KRVR
- Copperopolis, California; United States;
- Broadcast area: Modesto/Stockton, California
- Frequency: 105.5 MHz
- Branding: 105.5 The River

Programming
- Format: Classic hits

Ownership
- Owner: Threshold Communications

History
- First air date: January 1, 1995
- Call sign meaning: K RiVeR

Technical information
- Licensing authority: FCC
- Facility ID: 67043
- Class: A
- ERP: 1,000 watts
- HAAT: 238 meters (781 ft)

Links
- Public license information: Public file; LMS;
- Webcast: Listen Live
- Website: krvr.com

= KRVR =

KRVR (105.5 MHz) is a commercial FM radio station licensed to Copperopolis, California, and serving the Modesto and Stockton radio markets. Its studios and offices are on North Emerald Avenue in Modesto.

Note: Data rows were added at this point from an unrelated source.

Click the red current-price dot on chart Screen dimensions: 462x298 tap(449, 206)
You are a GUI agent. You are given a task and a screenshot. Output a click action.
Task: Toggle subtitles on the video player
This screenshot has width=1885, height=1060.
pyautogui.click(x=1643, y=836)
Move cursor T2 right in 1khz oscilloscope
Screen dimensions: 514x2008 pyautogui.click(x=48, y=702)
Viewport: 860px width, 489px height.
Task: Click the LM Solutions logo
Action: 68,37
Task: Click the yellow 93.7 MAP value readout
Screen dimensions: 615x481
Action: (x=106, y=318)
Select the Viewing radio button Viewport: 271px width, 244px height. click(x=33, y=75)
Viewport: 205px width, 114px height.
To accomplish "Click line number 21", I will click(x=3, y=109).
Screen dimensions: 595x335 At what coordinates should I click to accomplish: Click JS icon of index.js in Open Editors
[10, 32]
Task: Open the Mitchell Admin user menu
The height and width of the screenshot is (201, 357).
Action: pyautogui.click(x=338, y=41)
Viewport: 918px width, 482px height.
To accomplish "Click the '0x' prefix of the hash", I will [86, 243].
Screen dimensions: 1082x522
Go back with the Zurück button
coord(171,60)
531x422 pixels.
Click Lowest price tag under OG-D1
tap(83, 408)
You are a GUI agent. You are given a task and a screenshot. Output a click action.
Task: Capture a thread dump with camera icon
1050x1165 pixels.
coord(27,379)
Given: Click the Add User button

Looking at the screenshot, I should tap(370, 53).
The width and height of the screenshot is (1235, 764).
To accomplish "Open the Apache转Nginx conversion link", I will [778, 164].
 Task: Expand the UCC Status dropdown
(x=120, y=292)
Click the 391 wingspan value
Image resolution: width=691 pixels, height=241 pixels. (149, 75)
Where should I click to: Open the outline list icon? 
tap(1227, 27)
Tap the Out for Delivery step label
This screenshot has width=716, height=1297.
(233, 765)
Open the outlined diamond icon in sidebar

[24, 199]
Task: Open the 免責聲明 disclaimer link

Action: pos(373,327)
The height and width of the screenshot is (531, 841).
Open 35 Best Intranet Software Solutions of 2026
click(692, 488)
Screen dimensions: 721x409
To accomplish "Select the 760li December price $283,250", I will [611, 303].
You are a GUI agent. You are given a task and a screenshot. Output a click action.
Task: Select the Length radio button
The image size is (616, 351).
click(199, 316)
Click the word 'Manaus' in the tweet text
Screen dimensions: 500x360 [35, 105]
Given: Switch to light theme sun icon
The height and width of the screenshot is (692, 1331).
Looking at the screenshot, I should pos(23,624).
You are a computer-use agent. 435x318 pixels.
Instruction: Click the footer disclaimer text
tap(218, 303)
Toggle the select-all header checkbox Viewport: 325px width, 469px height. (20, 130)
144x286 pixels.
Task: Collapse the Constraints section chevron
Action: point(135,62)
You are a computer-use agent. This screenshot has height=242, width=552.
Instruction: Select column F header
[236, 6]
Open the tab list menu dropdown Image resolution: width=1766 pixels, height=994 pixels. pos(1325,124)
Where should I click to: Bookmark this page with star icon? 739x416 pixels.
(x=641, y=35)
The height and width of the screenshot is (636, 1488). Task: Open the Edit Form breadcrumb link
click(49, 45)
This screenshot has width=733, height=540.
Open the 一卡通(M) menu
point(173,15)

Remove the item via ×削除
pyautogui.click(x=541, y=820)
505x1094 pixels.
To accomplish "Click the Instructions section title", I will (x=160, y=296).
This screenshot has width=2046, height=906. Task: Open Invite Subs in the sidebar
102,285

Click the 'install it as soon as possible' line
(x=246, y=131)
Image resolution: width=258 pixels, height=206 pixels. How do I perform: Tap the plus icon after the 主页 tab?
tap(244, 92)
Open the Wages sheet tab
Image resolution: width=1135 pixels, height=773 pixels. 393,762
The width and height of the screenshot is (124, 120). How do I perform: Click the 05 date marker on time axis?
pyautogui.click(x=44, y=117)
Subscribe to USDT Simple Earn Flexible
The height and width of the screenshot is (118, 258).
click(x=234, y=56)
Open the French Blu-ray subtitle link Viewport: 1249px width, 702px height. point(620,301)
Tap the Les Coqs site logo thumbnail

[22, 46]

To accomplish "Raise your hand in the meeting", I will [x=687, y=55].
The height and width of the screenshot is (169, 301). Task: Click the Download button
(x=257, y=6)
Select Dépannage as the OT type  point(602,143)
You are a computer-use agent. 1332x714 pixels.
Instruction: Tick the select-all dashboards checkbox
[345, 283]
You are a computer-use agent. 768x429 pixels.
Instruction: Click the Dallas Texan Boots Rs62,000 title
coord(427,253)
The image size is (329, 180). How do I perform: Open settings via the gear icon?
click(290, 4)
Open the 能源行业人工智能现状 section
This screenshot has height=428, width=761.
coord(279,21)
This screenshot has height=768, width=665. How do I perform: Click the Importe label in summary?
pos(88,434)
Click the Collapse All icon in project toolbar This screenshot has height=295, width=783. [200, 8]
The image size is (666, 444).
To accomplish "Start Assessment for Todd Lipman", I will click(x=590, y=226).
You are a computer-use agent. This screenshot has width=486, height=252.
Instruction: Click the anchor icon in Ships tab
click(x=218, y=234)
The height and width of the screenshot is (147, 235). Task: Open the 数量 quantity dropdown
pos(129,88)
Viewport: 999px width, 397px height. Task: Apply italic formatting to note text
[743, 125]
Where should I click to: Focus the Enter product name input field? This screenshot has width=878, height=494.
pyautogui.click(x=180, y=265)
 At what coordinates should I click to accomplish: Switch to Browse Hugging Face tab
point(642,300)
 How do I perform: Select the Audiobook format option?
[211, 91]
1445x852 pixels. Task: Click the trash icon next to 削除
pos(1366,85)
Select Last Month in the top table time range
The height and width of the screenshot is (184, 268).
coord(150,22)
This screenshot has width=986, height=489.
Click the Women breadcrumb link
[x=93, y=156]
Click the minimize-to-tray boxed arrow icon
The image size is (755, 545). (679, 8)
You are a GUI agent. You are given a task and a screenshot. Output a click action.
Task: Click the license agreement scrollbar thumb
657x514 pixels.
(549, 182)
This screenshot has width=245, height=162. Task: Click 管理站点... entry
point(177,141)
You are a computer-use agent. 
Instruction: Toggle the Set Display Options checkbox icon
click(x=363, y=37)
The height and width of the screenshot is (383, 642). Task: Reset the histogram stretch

The transmitter is on Route 4 between Copperopolis and Telegraph City, on a ridge 1600 feet above the Central Valley.

KRVR airs a classic hits radio format branded as "The River". The station's name refers to several rivers in the broadcast area: San Joaquin, Sacramento, Stanislaus and Tuolumne. KRVR is the Modesto area's only locally owned radio station.

==History==
KRVR was the first radio station licensed to Calaveras County when it signed on in 1995. Threshold Communications was awarded the license for KRVR in one of the last "comparative hearings" at the [FCC]. The River aired a Smooth Jazz format in its early years, and it received the "Smooth Jazz Station of The Year" award from Radio & Records magazine in 2006.

In March 2011, KRVR changed format to Adult Hits, and one year later fine tuned the format to Classic Hits of the 1960s, 1970s and 1980s, although with a broader playlist than similar stations. The two principals of Threshold Communications each takes a weekend DJ shift, and perform duties as General Manager, Program Director & Music Director of KRVR.

In early 2018, The River began airing a syndicated program entitled "The Beatles Years," which airs Sunday afternoons from 4 to 5 pm. That summer, KRVR started adding a little early 1990s music, but kept playing songs from the 1960s, 1970s, and 1980s. By the 2020s, a little more 1990s music was added to The River's playlist.

==Previous logo==
 (KRVR's logo under previous smooth jazz format)

==Callsign history==
The KRVR call sign was previously used at 106.5 in Davenport, Iowa.